Second, action observation in VR through a head-mounted display (HMD) has been shown to increase motor activity in both the healthy and the post-stroke brain [6, 7]. Furthermore, gamification mechanisms, which capitalize on motivational factors that are essential for recovery and adherence to the treatment, can be built into head-mounted VR rehabilitation environments [8]. VR rehabilitation environments can also be tailored to allow for the personalization of training, self-monitoring, and monitoring by therapists. Additionally, they can enable patients to play a more active role in their rehabilitation by taking part in the development process through participatory design approaches [9].

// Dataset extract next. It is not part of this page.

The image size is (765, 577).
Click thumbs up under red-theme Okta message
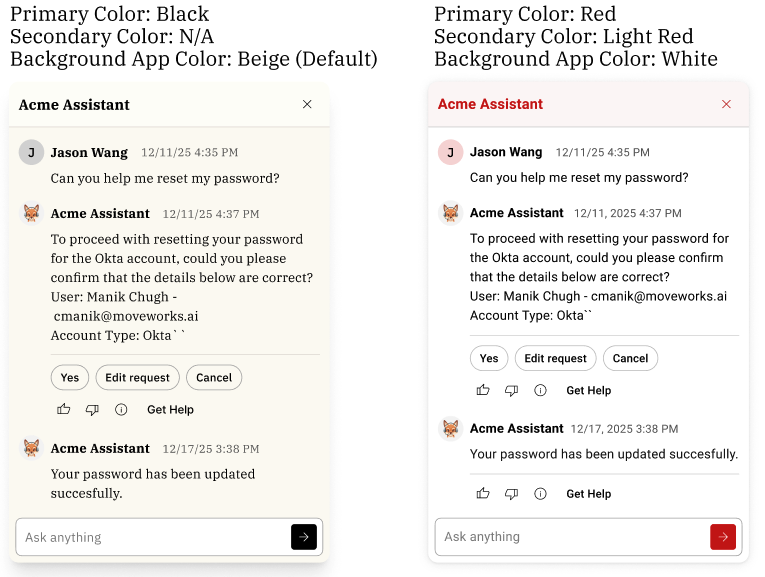(483, 390)
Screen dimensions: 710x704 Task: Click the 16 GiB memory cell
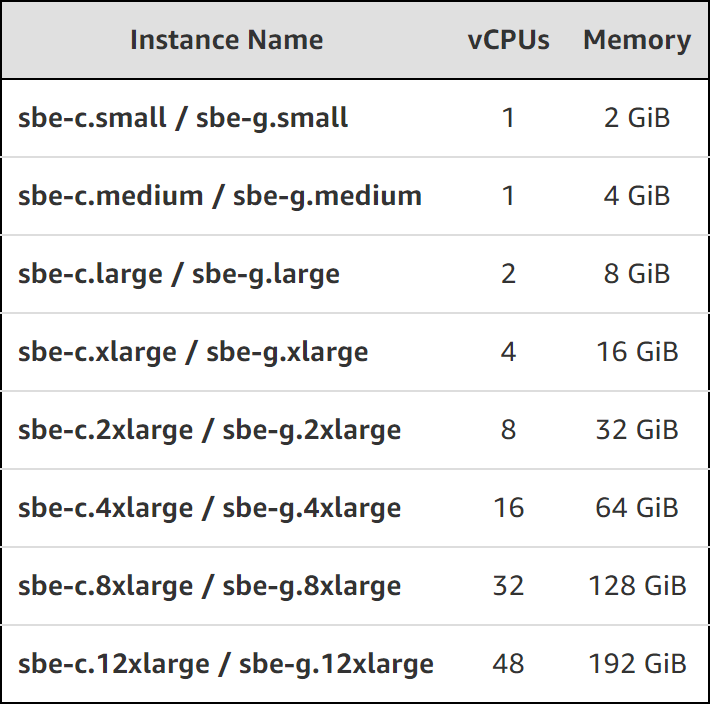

Finally, another treatment for individuals with severe stroke is the use of neurofeedback through BCIs, which also does not require active motor control. BCIs are communication systems capable of establishing a pathway between the user’s brain activity and a computer system [10]. The most common brain signal acquisition technology in stroke BCIs is non-invasive electroencephalography (EEG) [10], as it is the most cost-effective solution for brain-computer interfacing [11]. EEG signals are distinguished by different wave patterns in the frequency domain called EEG bands or rhythms. These EEG rhythms are divided into different ranges including Delta (1–4 Hz), Alpha (8–13 Hz), Beta (13–30 Hz), Theta (4–8 Hz), and Gamma (25–90 Hz), and each rhythm or combination of rhythmic activity has been previously related with sensorimotor and/or cognitive states [12]. For example, during a motor attempt, the temporal pattern of the Alpha rhythm desynchronizes, forming a special shape which, when inverted in polarity (negativity is up), is reminiscent of the Greek letter μ (mu). This rhythm is also named Rolandic mu or the sensorimotor rhythm (SMR) because of its localization over the sensorimotor cortices of the brain. Mu-rhythms are considered indirect indications of functioning of the mirror neuron system [13] and general sensorimotor activity, and are often detected together with Beta rhythm changes in the form of an Event-Related Desynchronization (ERD) when a motor action is executed [14]. These EEG signatures are primarily detected during task-based EEG (e.g., when the participant is actively moving or imagining movement). Moreover, specific signatures from resting-state EEG activity—that is, EEG activity in the absence of a task—have been also utilized as a biomarker in research for motor deficits [15]. When combined with neural injury information, resting EEG measures, such as of frontoparietal activity, can be used to predict the efficacy of stroke therapy [16].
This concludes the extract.